◆ **Stated goal**: Rewrite the listing below as a Markdown table with the columns Row and Listing line. Start at the line containing "Where should I click to: Select the Map", end at the line containing "Action: click(858, 408)", and leave out any blank lines.

◆ **Materials provided**:
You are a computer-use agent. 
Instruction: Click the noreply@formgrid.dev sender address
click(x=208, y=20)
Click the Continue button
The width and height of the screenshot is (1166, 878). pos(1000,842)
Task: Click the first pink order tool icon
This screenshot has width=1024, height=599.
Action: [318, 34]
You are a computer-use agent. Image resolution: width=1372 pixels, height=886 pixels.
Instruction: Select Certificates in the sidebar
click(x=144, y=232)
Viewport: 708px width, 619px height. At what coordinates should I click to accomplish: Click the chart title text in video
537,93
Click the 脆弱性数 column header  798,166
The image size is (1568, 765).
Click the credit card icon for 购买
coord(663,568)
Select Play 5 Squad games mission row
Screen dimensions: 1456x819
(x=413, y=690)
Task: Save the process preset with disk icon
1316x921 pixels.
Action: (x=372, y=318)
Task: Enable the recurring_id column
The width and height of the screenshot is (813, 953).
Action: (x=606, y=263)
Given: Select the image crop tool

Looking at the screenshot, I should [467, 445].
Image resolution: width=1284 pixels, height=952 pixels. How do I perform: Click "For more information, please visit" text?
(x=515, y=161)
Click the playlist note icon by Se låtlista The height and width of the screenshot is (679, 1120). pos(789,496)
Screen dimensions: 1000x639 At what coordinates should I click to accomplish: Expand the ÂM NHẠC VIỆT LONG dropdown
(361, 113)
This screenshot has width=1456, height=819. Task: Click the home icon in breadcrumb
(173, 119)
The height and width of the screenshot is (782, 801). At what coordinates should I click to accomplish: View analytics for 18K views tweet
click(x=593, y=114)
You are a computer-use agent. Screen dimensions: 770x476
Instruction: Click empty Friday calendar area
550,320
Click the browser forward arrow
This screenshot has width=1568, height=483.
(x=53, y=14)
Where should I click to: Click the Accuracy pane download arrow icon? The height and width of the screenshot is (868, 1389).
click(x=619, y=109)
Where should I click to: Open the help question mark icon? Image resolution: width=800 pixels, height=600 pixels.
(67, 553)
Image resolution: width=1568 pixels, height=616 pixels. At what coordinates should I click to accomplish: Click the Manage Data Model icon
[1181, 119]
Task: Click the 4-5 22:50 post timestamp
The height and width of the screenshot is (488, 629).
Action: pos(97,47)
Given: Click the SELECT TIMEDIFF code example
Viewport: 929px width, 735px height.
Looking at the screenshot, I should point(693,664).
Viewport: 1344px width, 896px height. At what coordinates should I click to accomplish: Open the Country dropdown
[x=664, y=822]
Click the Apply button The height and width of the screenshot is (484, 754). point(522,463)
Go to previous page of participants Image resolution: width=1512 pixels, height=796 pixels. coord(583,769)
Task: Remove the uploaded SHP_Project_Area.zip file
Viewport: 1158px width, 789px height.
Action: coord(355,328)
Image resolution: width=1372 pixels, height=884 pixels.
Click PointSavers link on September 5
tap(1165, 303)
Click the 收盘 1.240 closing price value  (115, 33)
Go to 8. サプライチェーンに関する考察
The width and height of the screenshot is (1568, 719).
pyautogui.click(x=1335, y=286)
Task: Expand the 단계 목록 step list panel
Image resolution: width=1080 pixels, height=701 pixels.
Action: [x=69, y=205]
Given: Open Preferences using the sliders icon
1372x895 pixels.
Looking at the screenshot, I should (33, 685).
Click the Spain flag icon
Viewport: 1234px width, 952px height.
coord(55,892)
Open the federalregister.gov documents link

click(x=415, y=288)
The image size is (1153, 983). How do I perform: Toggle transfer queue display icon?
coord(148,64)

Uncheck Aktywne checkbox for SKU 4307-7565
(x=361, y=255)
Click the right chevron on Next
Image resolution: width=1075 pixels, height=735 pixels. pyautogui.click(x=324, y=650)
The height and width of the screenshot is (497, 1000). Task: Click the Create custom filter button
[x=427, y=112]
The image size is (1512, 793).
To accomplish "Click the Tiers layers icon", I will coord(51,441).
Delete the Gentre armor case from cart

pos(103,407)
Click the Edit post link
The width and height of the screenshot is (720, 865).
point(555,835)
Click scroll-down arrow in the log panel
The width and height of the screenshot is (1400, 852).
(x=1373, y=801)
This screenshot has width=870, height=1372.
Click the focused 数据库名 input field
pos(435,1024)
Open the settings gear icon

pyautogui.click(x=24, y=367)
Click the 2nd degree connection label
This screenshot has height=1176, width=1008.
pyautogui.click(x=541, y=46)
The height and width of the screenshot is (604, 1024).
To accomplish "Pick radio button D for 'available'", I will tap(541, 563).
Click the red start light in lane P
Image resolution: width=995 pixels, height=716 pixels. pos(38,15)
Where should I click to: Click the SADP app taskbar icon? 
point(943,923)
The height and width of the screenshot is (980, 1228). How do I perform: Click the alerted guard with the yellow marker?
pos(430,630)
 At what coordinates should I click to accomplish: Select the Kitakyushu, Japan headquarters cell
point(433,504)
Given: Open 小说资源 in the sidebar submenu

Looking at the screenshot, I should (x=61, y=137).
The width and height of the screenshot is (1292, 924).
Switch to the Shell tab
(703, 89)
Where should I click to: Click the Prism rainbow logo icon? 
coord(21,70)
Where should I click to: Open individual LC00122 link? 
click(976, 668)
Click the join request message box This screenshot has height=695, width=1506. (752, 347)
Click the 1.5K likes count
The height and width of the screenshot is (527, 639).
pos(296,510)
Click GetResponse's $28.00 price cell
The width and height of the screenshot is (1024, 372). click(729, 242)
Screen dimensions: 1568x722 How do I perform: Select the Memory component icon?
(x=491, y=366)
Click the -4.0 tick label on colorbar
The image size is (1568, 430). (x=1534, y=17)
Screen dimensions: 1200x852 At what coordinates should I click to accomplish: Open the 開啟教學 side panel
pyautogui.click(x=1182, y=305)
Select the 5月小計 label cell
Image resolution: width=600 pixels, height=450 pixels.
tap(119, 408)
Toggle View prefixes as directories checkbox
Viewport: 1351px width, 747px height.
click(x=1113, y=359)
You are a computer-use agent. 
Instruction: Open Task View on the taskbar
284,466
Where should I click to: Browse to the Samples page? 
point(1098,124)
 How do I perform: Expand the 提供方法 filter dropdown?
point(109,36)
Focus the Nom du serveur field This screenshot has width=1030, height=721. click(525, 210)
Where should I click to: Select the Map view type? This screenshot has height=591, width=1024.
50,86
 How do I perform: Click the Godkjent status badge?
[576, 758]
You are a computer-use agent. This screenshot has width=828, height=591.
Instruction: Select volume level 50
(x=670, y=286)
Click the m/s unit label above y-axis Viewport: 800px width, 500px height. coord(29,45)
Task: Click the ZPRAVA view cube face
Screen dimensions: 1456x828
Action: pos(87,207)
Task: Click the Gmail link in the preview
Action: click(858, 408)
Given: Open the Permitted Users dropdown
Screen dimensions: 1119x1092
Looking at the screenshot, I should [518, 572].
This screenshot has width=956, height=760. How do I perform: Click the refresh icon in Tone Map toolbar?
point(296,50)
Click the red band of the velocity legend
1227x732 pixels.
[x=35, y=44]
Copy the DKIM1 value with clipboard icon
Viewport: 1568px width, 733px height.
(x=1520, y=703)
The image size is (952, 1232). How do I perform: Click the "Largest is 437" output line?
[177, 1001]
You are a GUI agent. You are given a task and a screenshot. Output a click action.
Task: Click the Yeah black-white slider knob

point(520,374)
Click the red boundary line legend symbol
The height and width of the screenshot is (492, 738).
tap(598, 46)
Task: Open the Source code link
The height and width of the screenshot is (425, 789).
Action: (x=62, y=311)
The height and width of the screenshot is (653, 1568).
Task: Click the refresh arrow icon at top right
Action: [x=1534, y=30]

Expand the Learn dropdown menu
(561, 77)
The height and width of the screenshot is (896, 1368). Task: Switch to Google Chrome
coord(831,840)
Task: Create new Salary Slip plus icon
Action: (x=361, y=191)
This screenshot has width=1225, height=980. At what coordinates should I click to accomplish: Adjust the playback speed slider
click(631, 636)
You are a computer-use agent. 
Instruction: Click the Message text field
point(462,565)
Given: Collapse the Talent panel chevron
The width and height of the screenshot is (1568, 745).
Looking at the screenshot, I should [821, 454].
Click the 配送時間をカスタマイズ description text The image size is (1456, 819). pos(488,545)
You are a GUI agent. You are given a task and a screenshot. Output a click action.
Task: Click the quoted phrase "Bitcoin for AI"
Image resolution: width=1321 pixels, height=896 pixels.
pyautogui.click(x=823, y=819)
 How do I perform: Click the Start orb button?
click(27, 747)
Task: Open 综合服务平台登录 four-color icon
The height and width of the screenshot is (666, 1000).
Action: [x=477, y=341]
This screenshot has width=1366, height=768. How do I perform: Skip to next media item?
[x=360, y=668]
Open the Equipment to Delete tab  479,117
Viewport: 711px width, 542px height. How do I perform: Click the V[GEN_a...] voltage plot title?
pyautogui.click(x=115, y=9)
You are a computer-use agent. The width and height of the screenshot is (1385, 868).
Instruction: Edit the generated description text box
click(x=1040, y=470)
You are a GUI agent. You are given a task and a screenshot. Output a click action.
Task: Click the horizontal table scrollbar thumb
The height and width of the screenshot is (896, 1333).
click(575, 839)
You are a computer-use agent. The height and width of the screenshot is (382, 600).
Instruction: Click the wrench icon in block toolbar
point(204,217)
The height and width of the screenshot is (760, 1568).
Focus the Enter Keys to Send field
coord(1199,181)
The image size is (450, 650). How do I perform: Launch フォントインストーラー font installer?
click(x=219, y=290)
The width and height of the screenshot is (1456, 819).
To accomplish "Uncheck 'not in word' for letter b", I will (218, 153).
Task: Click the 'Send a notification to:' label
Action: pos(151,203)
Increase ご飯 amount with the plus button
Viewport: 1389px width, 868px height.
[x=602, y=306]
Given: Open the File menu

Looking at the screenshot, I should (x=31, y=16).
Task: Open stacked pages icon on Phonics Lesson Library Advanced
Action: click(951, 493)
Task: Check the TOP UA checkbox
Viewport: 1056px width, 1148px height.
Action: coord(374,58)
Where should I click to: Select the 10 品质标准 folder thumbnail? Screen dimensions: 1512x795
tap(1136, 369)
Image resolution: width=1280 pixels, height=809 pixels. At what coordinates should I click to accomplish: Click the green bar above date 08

◆ **Output of the exercise**:
| Row | Listing line |
|---|---|
| 1 | Where should I click to: Select the Map view type? This screenshot has height=591, width=1024. |
| 2 | 50,86 |
| 3 |  How do I perform: Click the Godkjent status badge? |
| 4 | [576, 758] |
| 5 | You are a computer-use agent. This screenshot has width=828, height=591. |
| 6 | Instruction: Select volume level 50 |
| 7 | (x=670, y=286) |
| 8 | Click the m/s unit label above y-axis Viewport: 800px width, 500px height. coord(29,45) |
| 9 | Task: Click the ZPRAVA view cube face |
| 10 | Screen dimensions: 1456x828 |
| 11 | Action: pos(87,207) |
| 12 | Task: Click the Gmail link in the preview |
| 13 | Action: click(858, 408) |